草津の百年石づくり体験を紹介するインタビュー記事を、最後の文に続けて書き継いでください。

分析用テキスト =
═══

山口 猛さん

1949年、新潟県新潟市生まれ。1976~2013年まで「国立療養所 栗生楽泉園」にて勤務。義肢装具士としてハンセン病患者の支援に携わる。現在は「百年石別邸」で百年石づくり体験の講師を勤めている。好きなバンドは1960年代後半に活躍したイギリスのブルース・ロックバンド「Free(フリー)」。

草津ならではの泉質を活かした唯一無二の体験、「百年石」とは?

「百年石別邸」の山口猛さん
「百年石別邸」の山口猛さん

まず「百年石」とはどういったものなのか、仕組みを含めて教えてください。

山口:「百年石」とは、草津温泉の中和事業で使われている石灰石を使った草津ならではの製作体験プログラムです。アルカリ性の石灰石の表面にエナメルペンキで絵や文字を描き、強酸性の湯に浸すと絵付けしていない部分が酸化し中和反応が発生。少しずつ石が溶けていきます。一方、ペンキで覆った部分は温泉の成分から守られるので残り、結果として描いた模様や文字が“浮き彫り”のように立体的に浮かび上がるアートになります。

ただ絵を描くだけではなく、理科の実験のような仕掛けなんですね。

山口:そうなんです。仕組みを理解すると「なるほど」と思えるんですが、実際にやってみると予想以上に奥深い。色を塗る角度や面の取り方で、浮き上がる模様の印象がまったく変わります。だから単なる塗り絵ではなく、どこを残してどこを溶かすか、多面的に考える思考力も必要なのです。

═══

データ =
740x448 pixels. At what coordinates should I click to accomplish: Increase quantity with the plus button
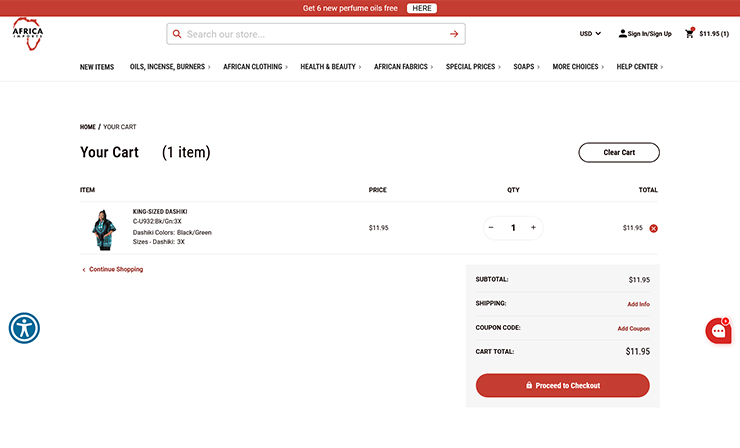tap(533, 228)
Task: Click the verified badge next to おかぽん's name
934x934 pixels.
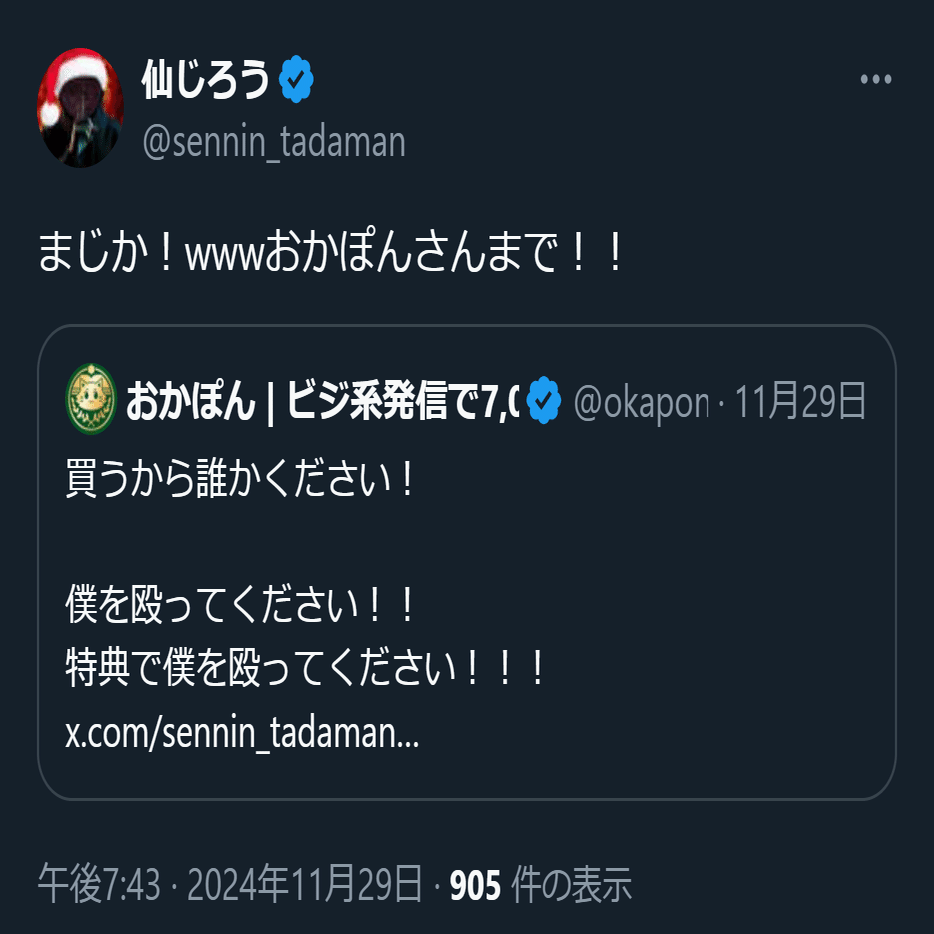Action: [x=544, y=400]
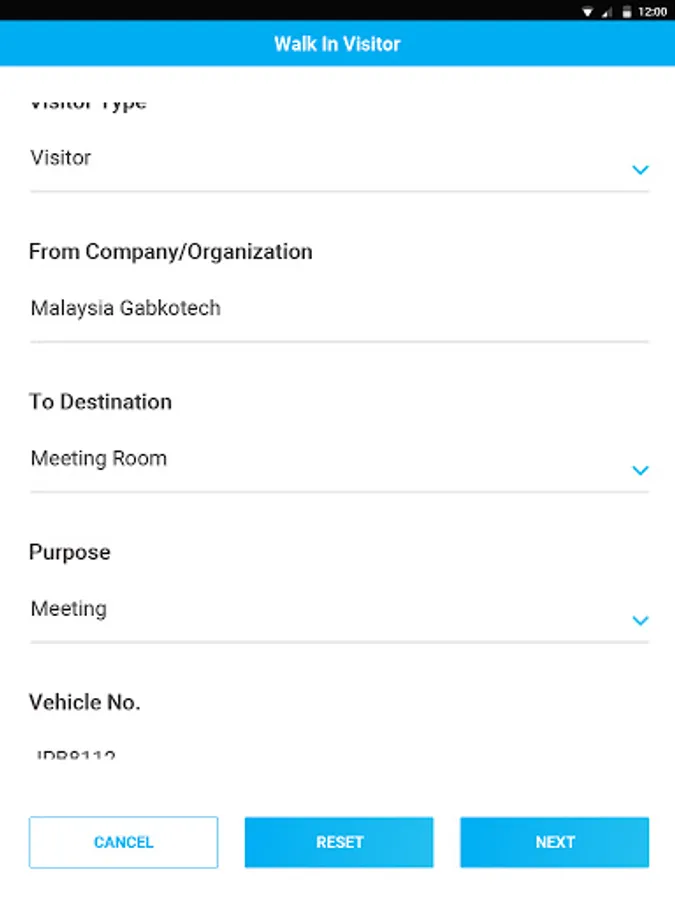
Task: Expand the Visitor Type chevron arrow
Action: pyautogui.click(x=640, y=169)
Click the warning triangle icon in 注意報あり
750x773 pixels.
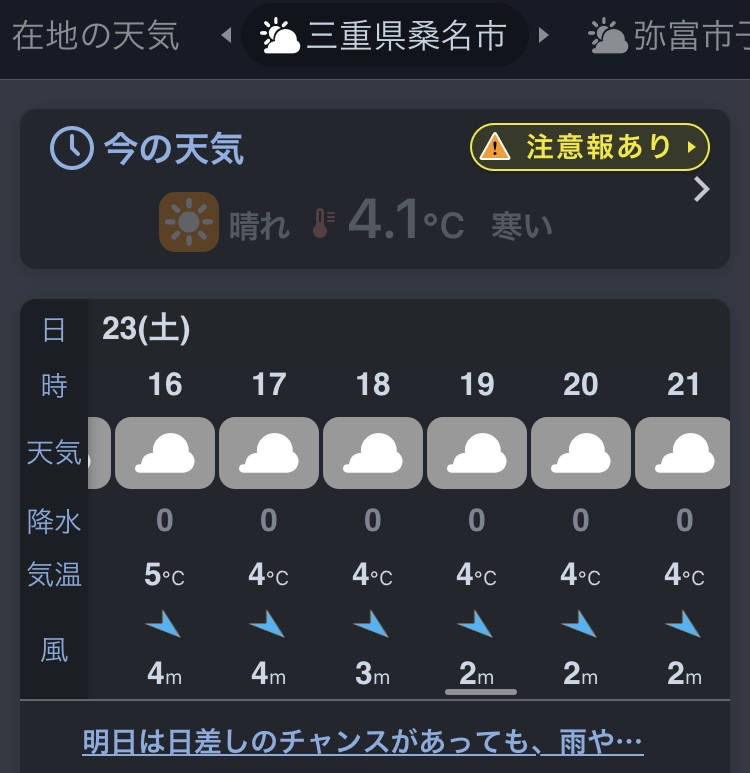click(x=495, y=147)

═══

課題の結果 =
なるほど。大人でも十分に楽しめそうですね。

山口:ええ。よく「体験」と聞くと子ども向けと思われがちですが、百年石は大人がじっくり取り組むのにも向いていると思います。ただひとつ注意していただきたいのは、使うペンキに有機溶剤が含まれていますので、小さなお子さまは必ず大人の管理下で体験していただくことを徹底しています。

どこに凹凸ができるかを考えながら絵付けをしていくのが百年石の醍醐味
どこに凹凸ができるかを考えながら絵付けをしていくのが百年石の醍醐味

そして、その体験がここ「百年石別邸」でできるのですね。絵付けについて何かポイントはあるのでしょうか。

山口:私がよくお伝えするのは、「文字を字だと思わないで、形として塗ってください」ということ。たとえば「草津」と書く場合でも、書き順にとらわれて筆のように書こうとするとうまくいかないんです。そうではなく、文字も形の輪郭として捉えて、そこに色をのせていく。すると石肌の凹凸と相まって、表情のある仕上がりになるんです。

山口さんはここでどのような活動をされているのでしょうか。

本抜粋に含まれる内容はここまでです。